ASCO 2025: Modern Approaches to Metastatic Melanoma: Navigating the Treatment Landscape - Episode 6
Panelists discuss expanding treatment options beyond frontline therapy for metastatic melanoma, emphasizing the use of targeted therapies, combination immunotherapies, and emerging modalities such as oncolytic virus and adoptive cell therapy while highlighting the balance between efficacy, toxicity, patient-centered outcomes, and practical challenges in clinical decision-making.

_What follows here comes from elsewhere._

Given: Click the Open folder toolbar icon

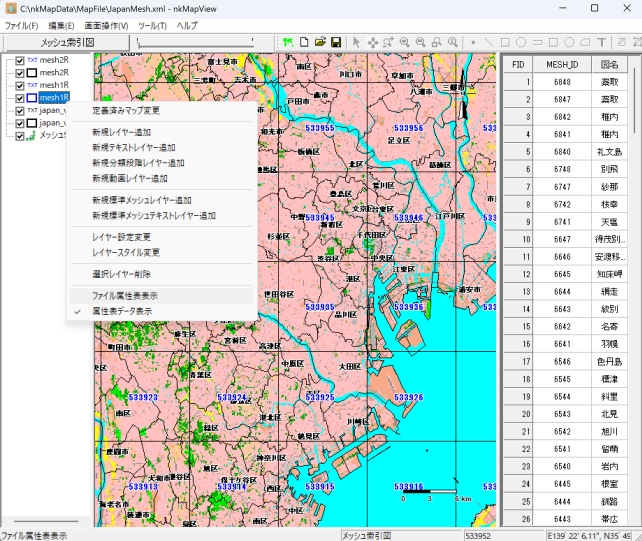Looking at the screenshot, I should tap(320, 43).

After frontline therapy for melanoma, treatment options continue to expand but are not yet fully defined. For patients with clear molecular targets, such as BRAF mutations, the preferred next step after progression on checkpoint inhibitors is often dual targeted therapy with BRAF and MEK inhibitors. For those who have only received PD-1 inhibitors initially, combination checkpoint blockade targeting CTLA-4 and PD-1 pathways may be considered. Other mutations, such as KIT or NRAS, have fewer targeted options, making immunotherapy or enrollment in clinical trials important considerations. For select patients with limited, injectable disease without visceral metastases, oncolytic virus therapy remains a valuable tool, although long-term cures are rare. Additionally, adoptive cell therapy (TIL) is increasingly discussed for eligible patients based on performance status and disease burden.

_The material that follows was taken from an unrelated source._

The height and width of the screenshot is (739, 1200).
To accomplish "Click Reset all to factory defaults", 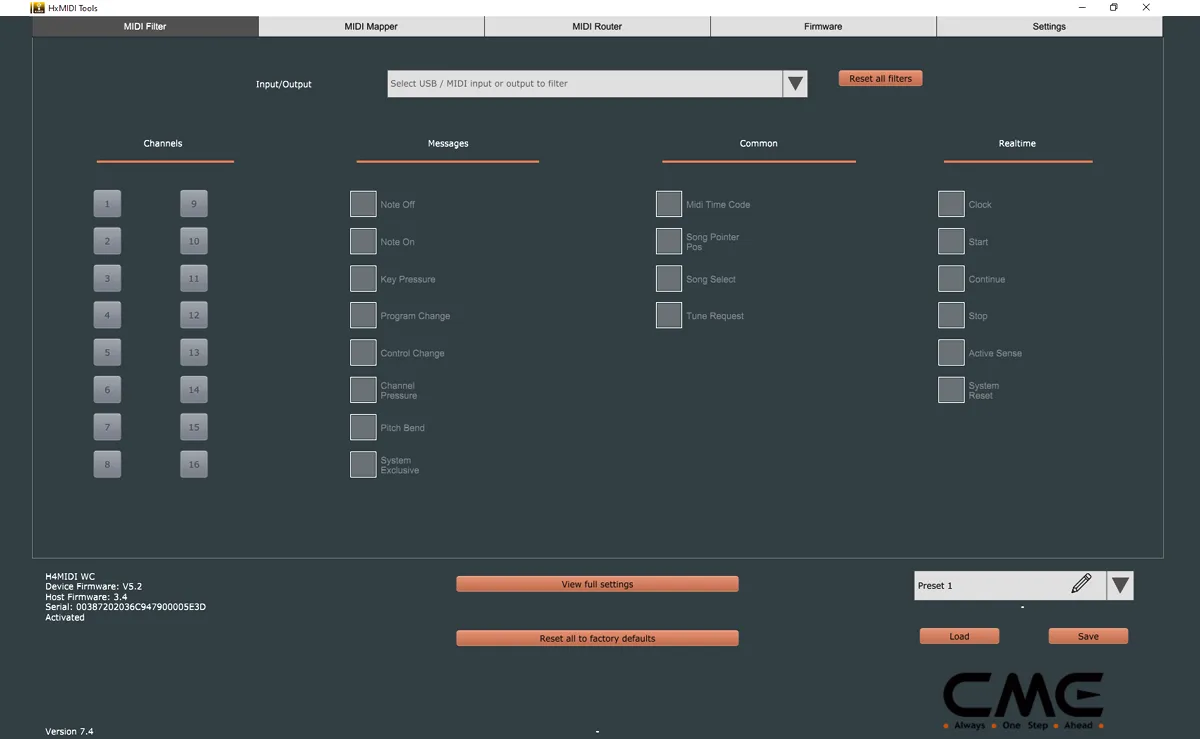I will [x=596, y=637].
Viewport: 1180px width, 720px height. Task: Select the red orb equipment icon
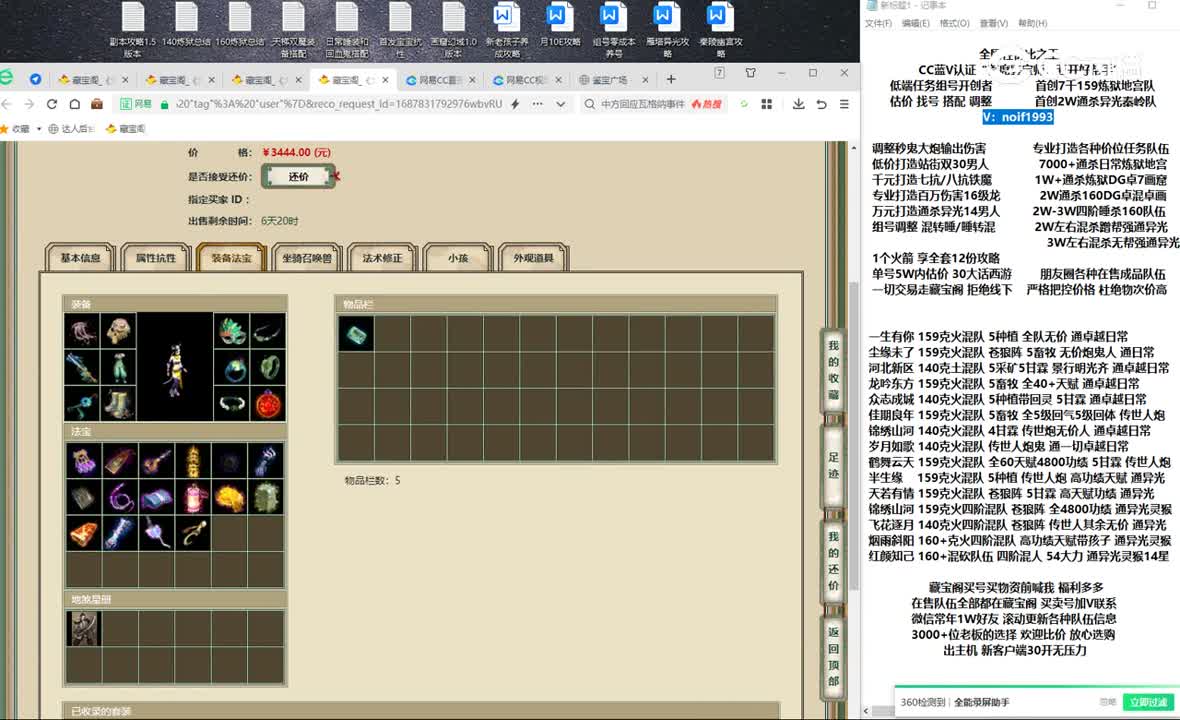click(268, 404)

The overarching clinical goal beyond frontline treatment is achieving durable disease control or cure, despite diminishing prospects with successive lines of therapy. Patients often accept higher toxicity levels in pursuit of long-term remission, emphasizing the importance of balancing efficacy with quality of life. Although regulatory agencies focus on end points such as progression-free survival and objective response rate to evaluate new therapies, clinicians prioritize patient-centered outcomes and overall survival. This can create tension between trial design and real-world treatment decisions, as responses and disease stabilization significantly impact patient experiences even if they do not always meet formal regulatory thresholds.

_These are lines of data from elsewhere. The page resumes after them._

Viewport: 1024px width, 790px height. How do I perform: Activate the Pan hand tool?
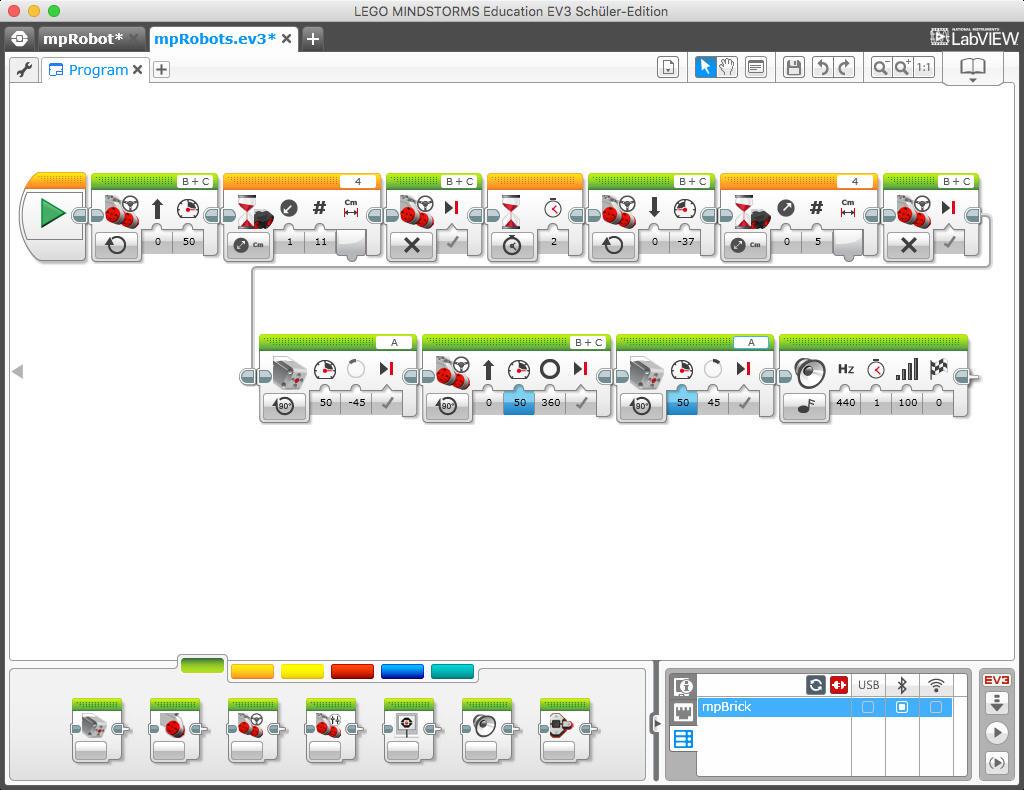coord(729,67)
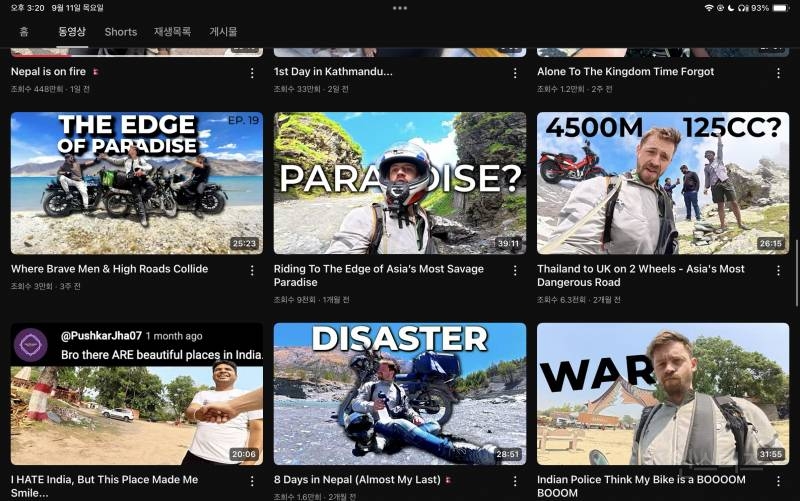Open options menu for 1st Day in Kathmandu video
800x501 pixels.
515,73
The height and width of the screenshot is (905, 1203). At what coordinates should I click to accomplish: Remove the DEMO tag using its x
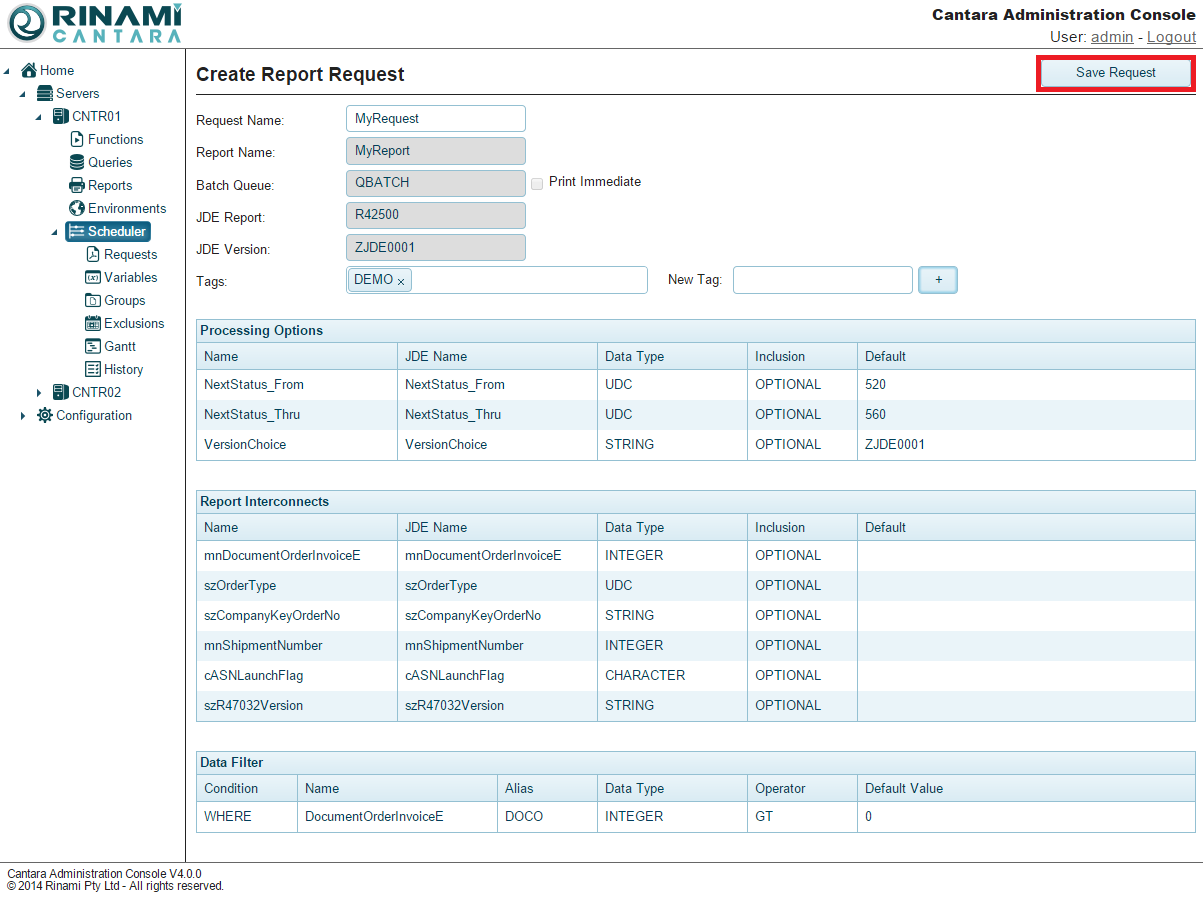click(x=401, y=282)
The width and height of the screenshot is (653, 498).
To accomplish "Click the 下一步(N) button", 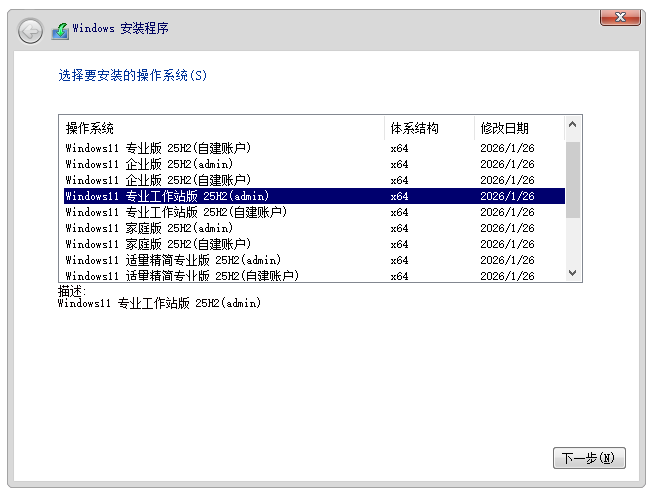I will pyautogui.click(x=589, y=458).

Practical challenges remain, including insurance coverage barriers for reusing certain immunotherapy combinations in the second line after frontline exposure. Nonetheless, evidence supports that some patients derive meaningful benefit from these sequences. Clinical judgment often guides off-label use based on individual patient response and tolerance. Continued research, clinical trials, and the development of novel agents remain critical to improving outcomes in later lines of melanoma therapy and addressing the evolving needs of this patient population.